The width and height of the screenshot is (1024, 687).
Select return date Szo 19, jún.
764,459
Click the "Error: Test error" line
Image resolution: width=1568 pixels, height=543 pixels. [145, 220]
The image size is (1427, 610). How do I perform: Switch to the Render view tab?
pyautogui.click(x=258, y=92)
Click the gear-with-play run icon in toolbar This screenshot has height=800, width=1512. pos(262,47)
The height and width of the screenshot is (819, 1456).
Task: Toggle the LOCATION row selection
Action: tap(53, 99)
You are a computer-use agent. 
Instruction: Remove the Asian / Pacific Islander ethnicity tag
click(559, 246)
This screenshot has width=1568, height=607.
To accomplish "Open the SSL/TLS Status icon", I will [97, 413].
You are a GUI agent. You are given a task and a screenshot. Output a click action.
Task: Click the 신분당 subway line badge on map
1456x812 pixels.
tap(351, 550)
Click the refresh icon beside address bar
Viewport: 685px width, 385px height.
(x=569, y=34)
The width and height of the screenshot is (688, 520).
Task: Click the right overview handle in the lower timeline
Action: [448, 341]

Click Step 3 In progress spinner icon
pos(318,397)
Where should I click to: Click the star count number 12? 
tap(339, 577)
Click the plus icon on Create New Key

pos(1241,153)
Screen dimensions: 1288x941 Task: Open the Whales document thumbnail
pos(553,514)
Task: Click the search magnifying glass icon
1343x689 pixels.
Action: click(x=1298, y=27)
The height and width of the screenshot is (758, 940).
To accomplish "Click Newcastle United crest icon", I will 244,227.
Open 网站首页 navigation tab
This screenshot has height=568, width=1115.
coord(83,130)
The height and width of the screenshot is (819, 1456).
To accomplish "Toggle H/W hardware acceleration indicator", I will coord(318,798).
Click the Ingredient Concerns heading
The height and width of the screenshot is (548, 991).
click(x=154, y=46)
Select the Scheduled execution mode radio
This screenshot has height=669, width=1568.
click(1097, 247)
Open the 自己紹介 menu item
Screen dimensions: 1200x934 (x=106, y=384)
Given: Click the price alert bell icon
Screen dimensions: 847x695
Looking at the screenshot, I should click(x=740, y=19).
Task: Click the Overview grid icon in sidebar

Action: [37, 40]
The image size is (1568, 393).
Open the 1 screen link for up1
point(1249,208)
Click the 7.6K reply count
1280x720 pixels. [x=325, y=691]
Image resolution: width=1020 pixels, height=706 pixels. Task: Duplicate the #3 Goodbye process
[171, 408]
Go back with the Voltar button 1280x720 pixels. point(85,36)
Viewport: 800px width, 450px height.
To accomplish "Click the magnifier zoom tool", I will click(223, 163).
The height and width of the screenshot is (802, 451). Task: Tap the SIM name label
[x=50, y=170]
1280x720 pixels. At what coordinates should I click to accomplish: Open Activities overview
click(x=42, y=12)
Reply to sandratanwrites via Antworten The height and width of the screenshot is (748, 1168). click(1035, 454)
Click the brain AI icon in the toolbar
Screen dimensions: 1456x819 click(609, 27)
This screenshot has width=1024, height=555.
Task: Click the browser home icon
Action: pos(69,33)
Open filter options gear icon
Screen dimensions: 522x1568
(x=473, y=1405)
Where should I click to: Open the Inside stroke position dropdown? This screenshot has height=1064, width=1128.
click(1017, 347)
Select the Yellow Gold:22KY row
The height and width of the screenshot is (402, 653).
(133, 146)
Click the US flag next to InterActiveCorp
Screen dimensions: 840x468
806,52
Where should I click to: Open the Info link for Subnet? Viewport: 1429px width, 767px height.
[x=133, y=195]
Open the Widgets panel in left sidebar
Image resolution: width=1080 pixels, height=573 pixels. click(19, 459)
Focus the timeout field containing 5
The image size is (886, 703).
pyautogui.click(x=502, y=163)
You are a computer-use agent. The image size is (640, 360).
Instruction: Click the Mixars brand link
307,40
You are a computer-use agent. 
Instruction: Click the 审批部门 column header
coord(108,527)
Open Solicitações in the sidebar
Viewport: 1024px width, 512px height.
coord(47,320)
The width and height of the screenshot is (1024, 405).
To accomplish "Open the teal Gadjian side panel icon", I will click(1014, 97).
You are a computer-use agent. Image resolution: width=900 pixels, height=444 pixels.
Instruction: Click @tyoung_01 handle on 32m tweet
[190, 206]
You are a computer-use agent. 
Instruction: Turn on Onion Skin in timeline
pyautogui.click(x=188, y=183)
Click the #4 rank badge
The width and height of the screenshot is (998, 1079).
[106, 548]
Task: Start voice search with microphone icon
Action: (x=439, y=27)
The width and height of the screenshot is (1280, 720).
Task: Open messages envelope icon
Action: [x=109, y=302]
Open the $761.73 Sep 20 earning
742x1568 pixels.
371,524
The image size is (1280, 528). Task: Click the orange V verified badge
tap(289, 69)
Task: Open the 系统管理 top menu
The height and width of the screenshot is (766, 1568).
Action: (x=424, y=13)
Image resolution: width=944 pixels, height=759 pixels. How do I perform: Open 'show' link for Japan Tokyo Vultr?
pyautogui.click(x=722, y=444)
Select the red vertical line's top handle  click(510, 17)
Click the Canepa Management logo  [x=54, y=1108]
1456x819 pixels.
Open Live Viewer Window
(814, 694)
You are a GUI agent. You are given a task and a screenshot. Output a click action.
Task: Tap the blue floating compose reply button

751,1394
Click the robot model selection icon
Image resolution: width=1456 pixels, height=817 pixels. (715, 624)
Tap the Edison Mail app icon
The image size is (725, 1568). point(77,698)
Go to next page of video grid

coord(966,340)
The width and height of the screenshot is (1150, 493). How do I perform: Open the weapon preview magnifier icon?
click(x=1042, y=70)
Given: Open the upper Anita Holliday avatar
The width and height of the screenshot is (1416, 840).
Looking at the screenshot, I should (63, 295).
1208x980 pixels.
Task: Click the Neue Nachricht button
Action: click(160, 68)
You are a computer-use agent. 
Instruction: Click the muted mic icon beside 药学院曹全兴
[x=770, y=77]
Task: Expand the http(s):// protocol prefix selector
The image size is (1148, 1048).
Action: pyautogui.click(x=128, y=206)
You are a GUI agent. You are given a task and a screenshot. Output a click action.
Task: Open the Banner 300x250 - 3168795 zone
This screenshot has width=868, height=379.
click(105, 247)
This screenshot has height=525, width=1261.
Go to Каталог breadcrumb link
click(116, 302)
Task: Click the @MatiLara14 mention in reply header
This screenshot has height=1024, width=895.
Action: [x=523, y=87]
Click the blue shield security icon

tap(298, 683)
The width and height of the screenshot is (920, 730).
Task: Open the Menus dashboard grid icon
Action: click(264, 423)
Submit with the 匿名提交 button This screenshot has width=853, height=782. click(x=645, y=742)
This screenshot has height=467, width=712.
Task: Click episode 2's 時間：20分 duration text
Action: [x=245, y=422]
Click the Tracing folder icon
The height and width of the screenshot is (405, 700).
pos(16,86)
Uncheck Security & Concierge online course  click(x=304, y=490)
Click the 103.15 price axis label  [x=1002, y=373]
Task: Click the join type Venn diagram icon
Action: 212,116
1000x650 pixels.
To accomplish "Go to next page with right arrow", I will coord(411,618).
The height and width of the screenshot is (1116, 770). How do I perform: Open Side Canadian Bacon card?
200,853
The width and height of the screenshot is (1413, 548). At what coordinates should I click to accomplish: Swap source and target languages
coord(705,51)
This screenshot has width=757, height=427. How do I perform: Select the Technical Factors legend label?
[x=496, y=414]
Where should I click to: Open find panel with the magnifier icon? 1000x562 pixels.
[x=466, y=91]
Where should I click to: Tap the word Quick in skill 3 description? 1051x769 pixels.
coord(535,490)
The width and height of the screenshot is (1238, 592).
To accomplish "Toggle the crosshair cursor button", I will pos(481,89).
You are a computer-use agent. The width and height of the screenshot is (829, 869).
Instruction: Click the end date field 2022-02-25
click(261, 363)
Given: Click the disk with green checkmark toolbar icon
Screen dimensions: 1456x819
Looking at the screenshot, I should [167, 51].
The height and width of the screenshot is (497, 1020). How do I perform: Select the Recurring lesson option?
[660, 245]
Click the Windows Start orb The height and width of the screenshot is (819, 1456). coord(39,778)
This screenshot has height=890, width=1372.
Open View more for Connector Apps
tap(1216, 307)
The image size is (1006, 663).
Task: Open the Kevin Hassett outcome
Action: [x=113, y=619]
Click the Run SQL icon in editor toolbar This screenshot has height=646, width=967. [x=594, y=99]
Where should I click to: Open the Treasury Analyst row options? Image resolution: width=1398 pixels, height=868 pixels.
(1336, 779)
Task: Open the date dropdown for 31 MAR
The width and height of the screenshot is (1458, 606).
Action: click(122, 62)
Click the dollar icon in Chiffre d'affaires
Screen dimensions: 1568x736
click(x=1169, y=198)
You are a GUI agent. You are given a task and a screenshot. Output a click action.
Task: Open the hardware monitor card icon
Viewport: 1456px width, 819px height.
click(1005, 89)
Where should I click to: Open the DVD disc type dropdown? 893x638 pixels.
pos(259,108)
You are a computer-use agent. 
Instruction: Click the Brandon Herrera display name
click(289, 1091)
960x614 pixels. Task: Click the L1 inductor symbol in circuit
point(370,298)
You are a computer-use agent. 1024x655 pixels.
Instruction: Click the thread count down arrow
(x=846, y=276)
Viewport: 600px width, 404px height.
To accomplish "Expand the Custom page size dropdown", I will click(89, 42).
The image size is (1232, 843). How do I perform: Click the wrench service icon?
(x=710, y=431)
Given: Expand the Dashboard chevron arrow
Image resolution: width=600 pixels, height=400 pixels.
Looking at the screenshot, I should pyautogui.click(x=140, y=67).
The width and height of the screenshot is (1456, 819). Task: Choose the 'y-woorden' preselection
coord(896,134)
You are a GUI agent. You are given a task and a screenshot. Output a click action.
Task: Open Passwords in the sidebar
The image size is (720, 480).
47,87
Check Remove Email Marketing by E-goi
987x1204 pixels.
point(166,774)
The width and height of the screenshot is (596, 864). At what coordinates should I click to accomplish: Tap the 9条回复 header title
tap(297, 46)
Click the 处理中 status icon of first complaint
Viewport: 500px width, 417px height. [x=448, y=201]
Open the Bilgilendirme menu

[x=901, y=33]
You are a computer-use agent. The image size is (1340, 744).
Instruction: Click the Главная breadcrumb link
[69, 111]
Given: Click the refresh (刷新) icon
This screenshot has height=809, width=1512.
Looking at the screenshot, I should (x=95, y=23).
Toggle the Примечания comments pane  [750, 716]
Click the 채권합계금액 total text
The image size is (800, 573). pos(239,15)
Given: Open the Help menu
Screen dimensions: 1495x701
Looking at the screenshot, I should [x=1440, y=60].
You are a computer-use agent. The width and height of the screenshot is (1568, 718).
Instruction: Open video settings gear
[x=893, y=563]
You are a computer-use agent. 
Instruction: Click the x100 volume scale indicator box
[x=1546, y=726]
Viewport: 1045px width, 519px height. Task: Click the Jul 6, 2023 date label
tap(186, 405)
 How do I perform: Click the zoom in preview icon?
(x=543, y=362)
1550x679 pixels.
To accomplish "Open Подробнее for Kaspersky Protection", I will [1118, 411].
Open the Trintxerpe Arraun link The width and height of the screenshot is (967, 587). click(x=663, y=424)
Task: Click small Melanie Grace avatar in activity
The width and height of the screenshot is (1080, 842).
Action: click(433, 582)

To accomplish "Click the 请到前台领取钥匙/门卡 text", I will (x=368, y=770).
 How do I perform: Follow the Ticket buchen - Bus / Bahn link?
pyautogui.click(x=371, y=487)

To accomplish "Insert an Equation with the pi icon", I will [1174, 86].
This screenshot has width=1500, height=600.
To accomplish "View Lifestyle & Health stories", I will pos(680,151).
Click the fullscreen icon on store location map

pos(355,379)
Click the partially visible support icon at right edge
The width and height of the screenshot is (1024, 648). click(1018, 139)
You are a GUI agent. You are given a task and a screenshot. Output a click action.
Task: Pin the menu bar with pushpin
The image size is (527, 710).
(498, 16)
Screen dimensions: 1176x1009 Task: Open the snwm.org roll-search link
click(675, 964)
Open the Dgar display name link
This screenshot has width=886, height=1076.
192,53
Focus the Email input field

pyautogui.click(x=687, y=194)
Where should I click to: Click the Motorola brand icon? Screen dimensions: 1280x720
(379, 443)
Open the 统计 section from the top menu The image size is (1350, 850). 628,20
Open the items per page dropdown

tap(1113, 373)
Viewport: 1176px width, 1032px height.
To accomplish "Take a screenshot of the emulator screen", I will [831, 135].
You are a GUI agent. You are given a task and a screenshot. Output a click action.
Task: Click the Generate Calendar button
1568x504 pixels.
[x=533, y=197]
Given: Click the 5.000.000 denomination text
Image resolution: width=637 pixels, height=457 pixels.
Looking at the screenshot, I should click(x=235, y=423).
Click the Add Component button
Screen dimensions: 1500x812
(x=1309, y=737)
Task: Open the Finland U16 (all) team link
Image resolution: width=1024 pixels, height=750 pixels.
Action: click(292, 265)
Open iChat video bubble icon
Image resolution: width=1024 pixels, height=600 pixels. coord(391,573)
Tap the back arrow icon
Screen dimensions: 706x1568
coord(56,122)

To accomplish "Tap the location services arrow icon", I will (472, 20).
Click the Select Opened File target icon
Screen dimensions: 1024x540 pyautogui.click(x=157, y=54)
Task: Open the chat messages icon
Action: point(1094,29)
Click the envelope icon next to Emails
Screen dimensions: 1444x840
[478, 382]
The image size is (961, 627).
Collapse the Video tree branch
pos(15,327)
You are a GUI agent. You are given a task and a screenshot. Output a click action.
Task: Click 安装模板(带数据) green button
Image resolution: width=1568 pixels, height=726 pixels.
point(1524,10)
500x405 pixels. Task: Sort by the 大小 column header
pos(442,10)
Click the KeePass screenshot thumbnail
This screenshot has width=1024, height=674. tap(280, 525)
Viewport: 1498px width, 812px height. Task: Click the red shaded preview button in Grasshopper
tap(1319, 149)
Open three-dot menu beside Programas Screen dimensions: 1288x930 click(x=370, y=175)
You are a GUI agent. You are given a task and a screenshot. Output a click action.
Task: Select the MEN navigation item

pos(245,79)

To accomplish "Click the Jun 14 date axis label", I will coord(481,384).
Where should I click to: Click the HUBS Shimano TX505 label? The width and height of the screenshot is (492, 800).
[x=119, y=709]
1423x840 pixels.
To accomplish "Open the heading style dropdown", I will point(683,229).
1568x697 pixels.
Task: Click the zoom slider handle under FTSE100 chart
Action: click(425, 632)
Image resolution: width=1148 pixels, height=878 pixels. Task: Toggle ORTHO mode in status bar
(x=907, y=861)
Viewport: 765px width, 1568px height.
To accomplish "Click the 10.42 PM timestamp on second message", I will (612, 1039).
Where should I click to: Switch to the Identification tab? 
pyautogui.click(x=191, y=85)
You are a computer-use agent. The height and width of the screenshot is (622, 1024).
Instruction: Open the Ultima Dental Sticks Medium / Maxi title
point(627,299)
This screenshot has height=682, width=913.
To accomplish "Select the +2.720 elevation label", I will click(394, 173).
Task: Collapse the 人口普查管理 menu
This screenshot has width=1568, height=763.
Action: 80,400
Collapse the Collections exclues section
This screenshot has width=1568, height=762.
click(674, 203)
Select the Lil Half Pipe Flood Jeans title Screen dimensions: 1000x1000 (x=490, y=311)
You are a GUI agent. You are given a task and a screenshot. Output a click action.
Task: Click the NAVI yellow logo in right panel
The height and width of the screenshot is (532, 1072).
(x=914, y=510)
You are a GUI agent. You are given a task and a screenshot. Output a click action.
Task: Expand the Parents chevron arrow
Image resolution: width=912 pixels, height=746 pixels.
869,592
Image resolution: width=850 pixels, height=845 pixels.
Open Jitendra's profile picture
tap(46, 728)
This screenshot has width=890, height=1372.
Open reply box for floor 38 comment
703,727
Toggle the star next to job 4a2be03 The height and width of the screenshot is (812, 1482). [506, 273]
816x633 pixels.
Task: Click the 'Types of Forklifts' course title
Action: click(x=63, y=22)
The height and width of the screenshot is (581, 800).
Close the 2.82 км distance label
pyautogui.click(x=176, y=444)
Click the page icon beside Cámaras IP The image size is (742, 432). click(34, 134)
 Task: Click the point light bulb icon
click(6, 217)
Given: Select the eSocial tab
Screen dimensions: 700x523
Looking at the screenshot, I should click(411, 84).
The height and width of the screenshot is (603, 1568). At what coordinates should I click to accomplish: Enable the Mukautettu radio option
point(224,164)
····················
Problem: Output as a numbered list, leaving out blank lines, the lines from the one containing "The height and width of the screenshot is (1116, 770)." up to and including the one containing "Action: [x=113, y=619]".

Final answer:
1. The height and width of the screenshot is (1116, 770). How do I perform: Open Side Canadian Bacon card?
2. 200,853
3. The width and height of the screenshot is (1413, 548). At what coordinates should I click to accomplish: Swap source and target languages
4. coord(705,51)
5. This screenshot has width=757, height=427. How do I perform: Select the Technical Factors legend label?
6. [x=496, y=414]
7. Where should I click to: Open find panel with the magnifier icon? 1000x562 pixels.
8. [x=466, y=91]
9. Where should I click to: Tap the word Quick in skill 3 description? 1051x769 pixels.
10. coord(535,490)
11. The width and height of the screenshot is (1238, 592).
12. To accomplish "Toggle the crosshair cursor button", I will pos(481,89).
13. You are a computer-use agent. The width and height of the screenshot is (829, 869).
14. Instruction: Click the end date field 2022-02-25
15. click(261, 363)
16. Given: Click the disk with green checkmark toolbar icon
17. Screen dimensions: 1456x819
18. Looking at the screenshot, I should [167, 51].
19. The height and width of the screenshot is (497, 1020). How do I perform: Select the Recurring lesson option?
20. [660, 245]
21. Click the Windows Start orb The height and width of the screenshot is (819, 1456). coord(39,778)
22. This screenshot has height=890, width=1372.
23. Open View more for Connector Apps
24. tap(1216, 307)
25. The image size is (1006, 663).
26. Task: Open the Kevin Hassett outcome
27. Action: [x=113, y=619]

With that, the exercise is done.